Another initiative aimed at finding common ground and providing a solid standard for web development tooling is the new effort from the creators of Zod, Valibot, and ArkType, popular TypeScript validation libraries, to create a widely shared interface for this kind of tool. Schema validation libraries are an important building block of all full-stack JavaScript/TypeScript applications, allowing for the safe sharing of business logic between frontends and backends. A whole lot of libraries already support the new spec, and it’s an important step in providing convenient interoperability for the corresponding part of the ecosystem. Now we just need the same for runtimes and everything else, but as we’ve seen, many of them are already moving in the same direction.

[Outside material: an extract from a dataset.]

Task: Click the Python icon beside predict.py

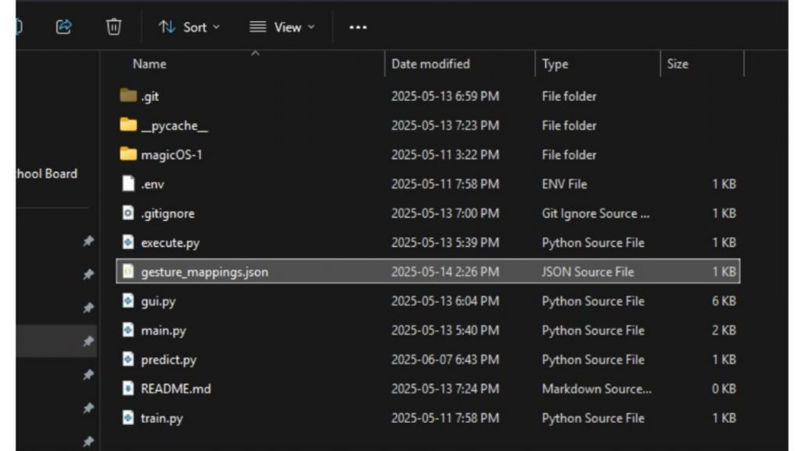Action: (128, 359)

And speaking of moving, probably no other project runs as fast as Astro. Sometimes when I read their monthly achievements lists, I feel so miserable and minuscule. But then I check the new release (like the latest 5.2) and feel empowered to follow the lead and build great things too. Some people claim this pace is crazy, but it works and brings innovations and fresh air to the ecosystem. And since migration is as easy as running a single CLI command each time, it costs nothing. That’s why Metaframeworks Weekly is on Astro 5.2 already, and you probably should do the same for your next big Astro project. Or update your app’s SvelteKit version… Or Next.js… You name it!

The Noteworthy

And while you’re trying to choose and find the best one for you, I’ve got another helpful resource: the overview of JavaScript frameworks news in 2024 from Netlify’s own Philippe Serhal. Not surprisingly, as 2024 was largely the year of metaframeworks, this retrospective is mostly dedicated to them too. It covers a lot of ground, including some stuff we just discussed here, like server functions and Astro’s dominance in innovation. It’s a spot-on research piece on recent trends, another addition to the awesome collection.

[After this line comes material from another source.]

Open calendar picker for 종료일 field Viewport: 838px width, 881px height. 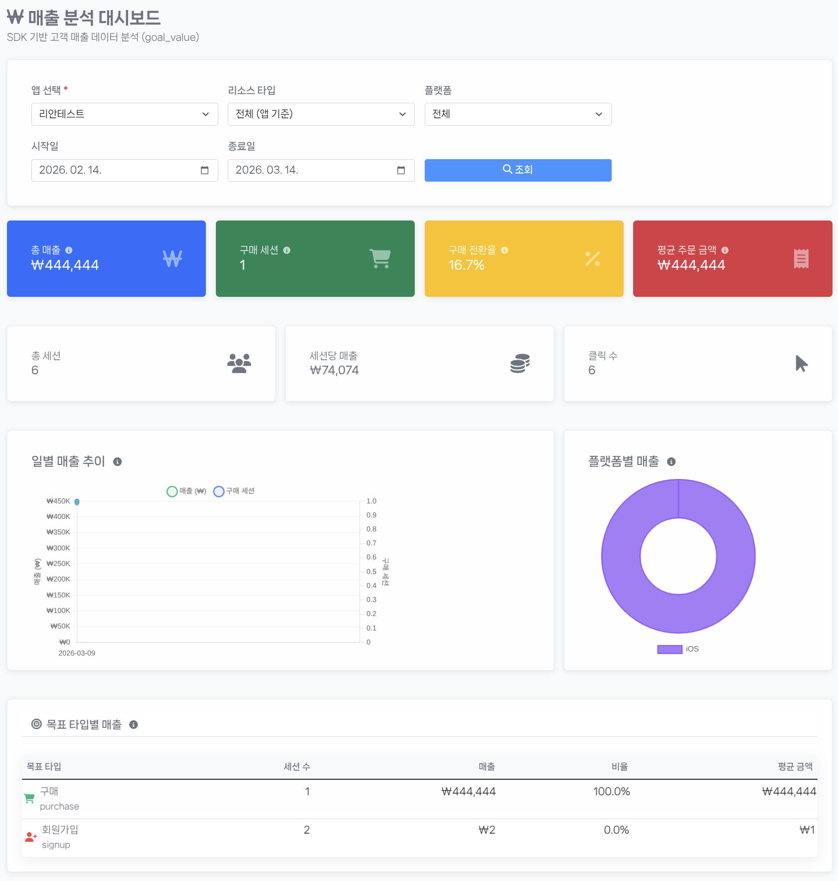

But you know what yearly-curated collection is even more awesome? Of course, it’s the collection of pens from the Codepen community. It’s such a cool compilation of artistic coding experiments for your UIs that each year it draws me away from everything I do for at least a day. From funny ideas to new patterns and POCs by the best authors and HTML/CSS/JS wizards in the industry. So while your slow npm runs the update command for Astro 5.2, you can choose a new shiny component for the corresponding landing page, and the only thing left will be to validate its data exchange with your server function following the new standard… You know the drill now.

All in all, this crazy pace of innovation in everything around, from controlling UI scrolling behavior to deploying your server in the most performant way, leaves me with a very positive attitude. And the hope that the exchange of ideas and mutual innovation proliferation will benefit us, developers, the most in the end.